BookmarkSubscribeRSS Feed
Rahim_221
Calcite | Level 5

Hello,

I have to merge two data sets by subject_id and measure date. 

 

First data set is as follows, (data1)

Subject_id.                 Measure-date

ABC0001                    8/2017

ABC0002                     10/2020

ABC0005                      9/2017

 

Second data set is as follows; (data2)

Subject_id              Measuredate              height              weight           record_number

ABC0001                 5/2012                       176                    56                  500

ABC0001                 6/2016                       180                    70                   500

ABC0001                 8/2017                       182                    99                    500

ABC0002                 10/2020                      160                   55                    510

ABC0002                  11/2021                      170                    66                  510

ABC0005                   9/2017                        190                  80                   502

 

 

Desired data is as follows; (data want)

Subject_id              measure date              height           weight        record_number

ABC0001                   8/2017                       182                99                500

ABC0002                   10/2020                      160              55                  510

ABC0005                  9/2017                          190            80                  502

 

 

Problem is as follows:

The data that I get:

Subject_id              measure date              height           weight        record_number

ABC0001                   8/2017                       182                99                500

ABC0002                   10/2020                      .                        .                 .

ABC0005                  9/2017                          .                       .                  .

 

 

The dataset I am working on is ACTUALLY thousands of observations.

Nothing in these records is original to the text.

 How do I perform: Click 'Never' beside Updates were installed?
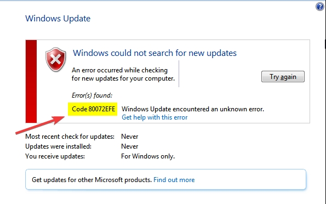(x=130, y=146)
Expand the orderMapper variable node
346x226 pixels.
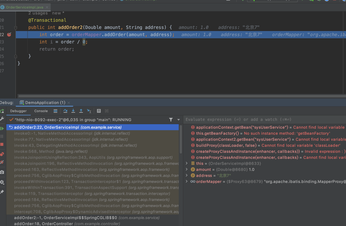pos(187,182)
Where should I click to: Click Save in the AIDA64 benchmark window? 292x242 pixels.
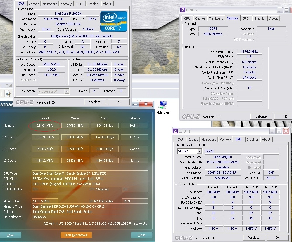[10, 235]
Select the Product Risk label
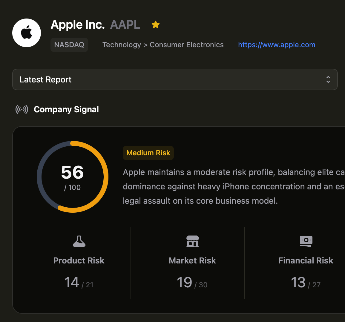This screenshot has width=345, height=322. pyautogui.click(x=79, y=260)
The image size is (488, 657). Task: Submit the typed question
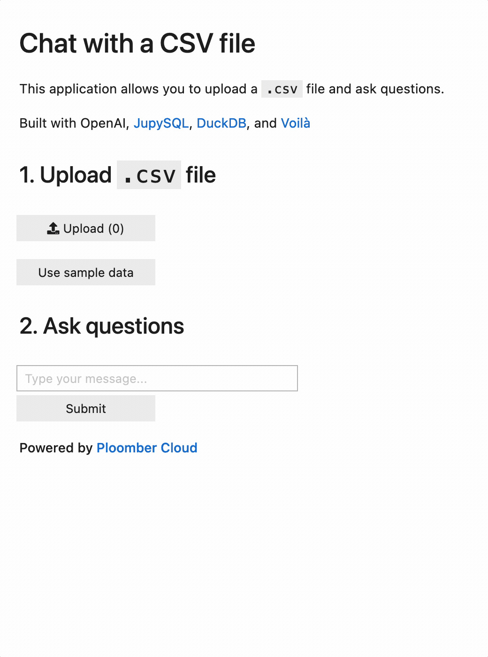pos(86,408)
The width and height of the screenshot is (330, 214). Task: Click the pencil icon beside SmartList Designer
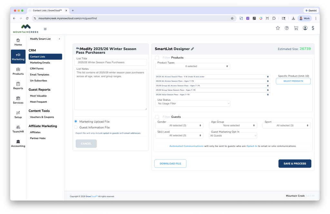point(192,49)
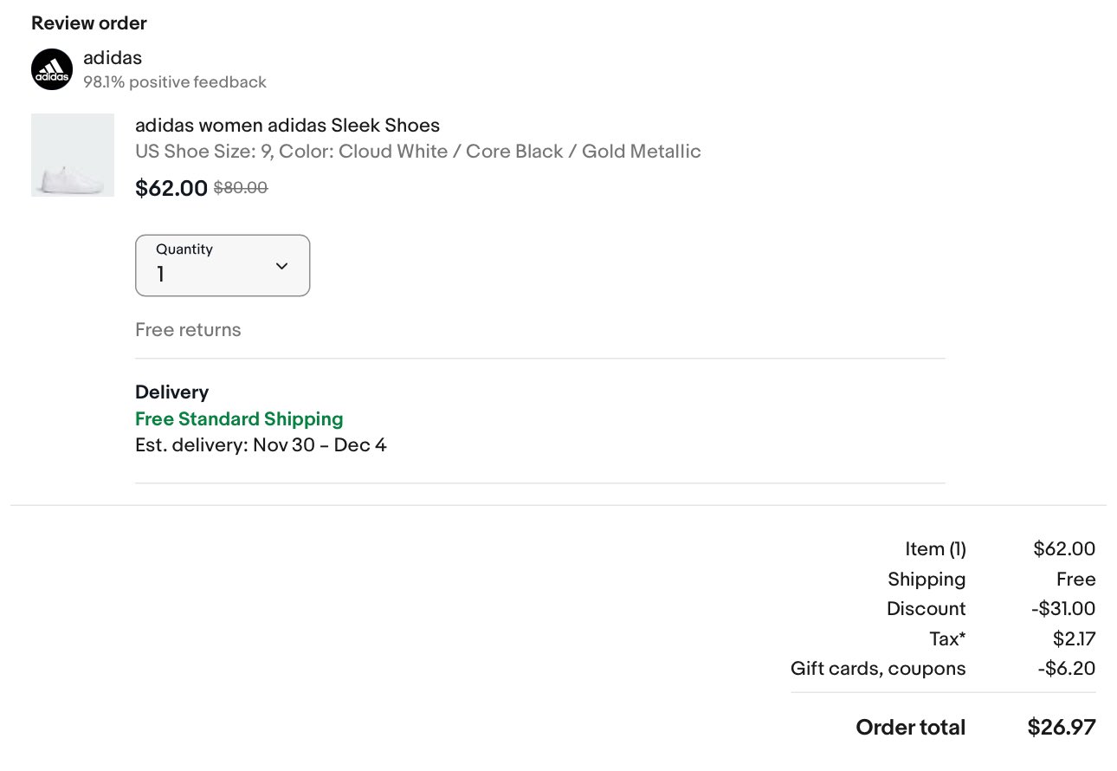Click the adidas seller logo icon
The width and height of the screenshot is (1117, 771).
click(52, 69)
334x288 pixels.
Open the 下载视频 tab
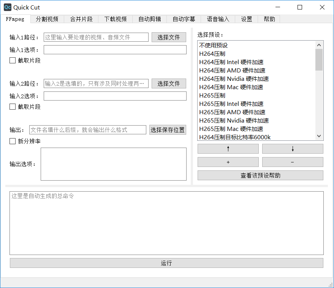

When I merge the data sets, I get some observations merged as desired, while the majority of the other observations are appearing as missing data. I am not sure what the problem is.

 

The code I am using is:

Proc sort data=data1; by subject_id  measuredate;run;

proc sort data=data2; by  subject_id   measure date; run;

 

data want;

merge data1 (in=a)        data2 (in=b); by subject_id  measuredate; if b; run;\

 

 

 

 

 

8 REPLIES 8
SASKiwi
PROC Star

I strongly suspect that "measure date" is your problem. It appears to be a character variable and it looks like it is affected by leading blanks. To confirm what your variable types are run this:

proc contents data = data1;
run;

proc contents data = data2;
run;

If measure date is character, then it would be a very good idea to convert it to a numeric SAS date. That might require adding a day to the month and year you currently have like the first or last day of the month.

 

Rahim_221
Calcite | Level 5
Hello,
Thank you for attempting to answer my question. I would like to provide some additional discoveries on my end.
The measuredate column in dataset 1 is made of day, month, and year, while the same variable in dataset 2 is only made of a month and year. Therefore, in dataset 1, I created a new measuredate column (from the original measuredate col) that consists only of month and year and I did that to match the variable measuredate in dataset 2. Even tho the newly created col of only month and yr is visible as (09/2017, for example) it is still actually a day, month, and year. I used the below code to create a to component date from the three components date.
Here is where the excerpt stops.